Dom 22.08.2010
libros

El chico de la guerra

Bien podría sumarse a la nueva ola del cine rumano. Nacido en Transilvania apenas antes del ascenso de Nicolae Ceausescu, György Dragomán reescribió a su manera El cazador oculto.

› Por Damián Huergo

György Dragomán no la tuvo fácil. Nació en Transilvania –territorio disputado durante siglos por Rumania y Hungría– un año antes de que Nicolae Ceausescu se convirtiera en presidente de la República Popular Rumana. Hasta los quince años convivió con las mentiras, prohibiciones, absurdos y miedos generados por el régimen. Luego escapó con su familia a Hungría. Cuando cayó el dictador –un año después de exiliarse–, Dragomán no volvió al lugar donde había sido infeliz. Prefirió quedarse con esos primeros recuerdos y hacerlos literatura.

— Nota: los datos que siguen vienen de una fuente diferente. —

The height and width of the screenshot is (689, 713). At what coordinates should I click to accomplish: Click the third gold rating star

El rey blanco transcurre en un territorio indefinido pero que tiene rasgos y ambientes muy parecidos a los que le tocó vivir a Dragomán en su infancia. La voz que narra la historia es la de un niño: Yata, una especie de Holden Caulfield reprimido y controlado por el régimen totalitario. Yata tiene once años cuando unos hombres cargan a su papá en una furgoneta en la puerta de su casa. Antes de irse le dice que debe ir a un centro de investigación por una misión especial, que pronto volverá. Pero pasan los meses y papá no vuelve. En la escuela, sus compañeros le dicen que está trabajando en el Canal del Danubio –rebautizado Canal de la Muerte–, consumiéndose junto a otros “enemigos del pueblo”. Yata no cree, mejor dicho no quiere creer. Desde que su papá no está todo es cuesta abajo: su mamá desespera y él sufre en carne propia los engranajes menores del aparato represivo. Por ello lo sigue esperando religiosamente todos los domingos –día en que se lo llevaron–, como quien espera a un mesías que retorne con paz.

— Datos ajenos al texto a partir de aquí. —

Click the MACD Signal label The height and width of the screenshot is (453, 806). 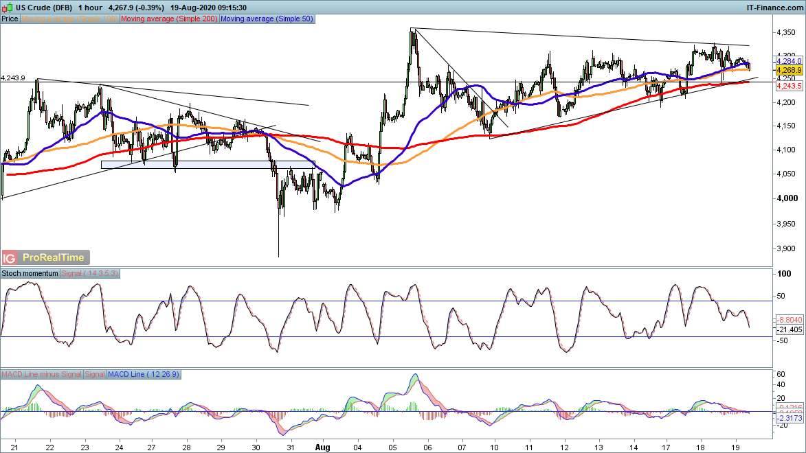[x=94, y=374]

A lo largo de los dieciocho capítulos –que funcionan como relatos independientes, como álbumes de fotos de una misma vida– Yata realiza la metamorfosis de pasar de la infancia a la adolescencia, bajo la asfixia del régimen que cada vez deja menos aire. Para sobrevivir se hace de una coraza de madurez e ingenuidad que le da valentía frente a las humillaciones de los profesores, la indiferencia de su abuelo –ex secretario del partido–, las amenazas del entrenador de fútbol don Gica y el desprecio que recibe su madre, “la zorra judía”, de parte de sus familiares. Pero no todo adolece en la vida del nuevo adolescente: Yata también descubre el sexo en una sala de cine secreta, el amor en la piel de una compañera de curso y la heroicidad en una batalla épica en un campo de maíz contra los chicos malos de otro barrio.

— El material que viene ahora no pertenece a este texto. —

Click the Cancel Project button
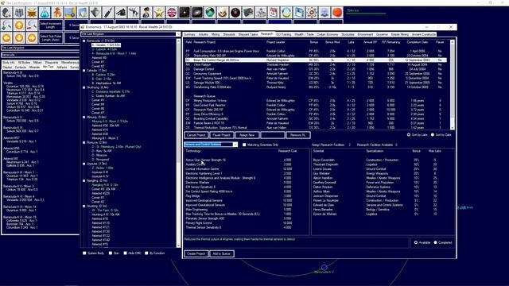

Al igual que En tierras bajas de su compatriota Herta Müller o en Sin destino del húngaro Imre Kertész, Dragomán compone un personaje entrañable que lo suma a esa familia de niños que son testigos-observadores del horror. Testigos directos que narran los silencios y las mentiras del mundo al revés: donde hay generales que les piden a los arqueros que no toquen la pelota porque el césped tiene radiactividad, y donde el embajador intenta violar a la madre desesperada que fue a pedir ayuda, mientras su hijo juega al ajedrez con una máquina.

Pasaron ya más de veinte años de la caída de Nicolae Ceausescu. En Rumania el mundo al revés empezó a girar, lentamente, hacia la democracia. Una de las consecuencias colaterales de la transición fue el auge y la repercusión internacional de escritores y cineastas. Tanto los libros de Herta Müller, la última ganadora del Nobel, como las películas “de la nueva ola rumana” tienen la particularidad de no centrarse en hechos macropolíticos, sino que ponen la lupa en la vida cotidiana, donde se marcaron con fuego las cosmovisiones del pasado que aún perduran en el presente. Dragomán también se valió de esas premisas y logró una novela bella y contundente, donde muestra que contar el terror también es cosa de chicos.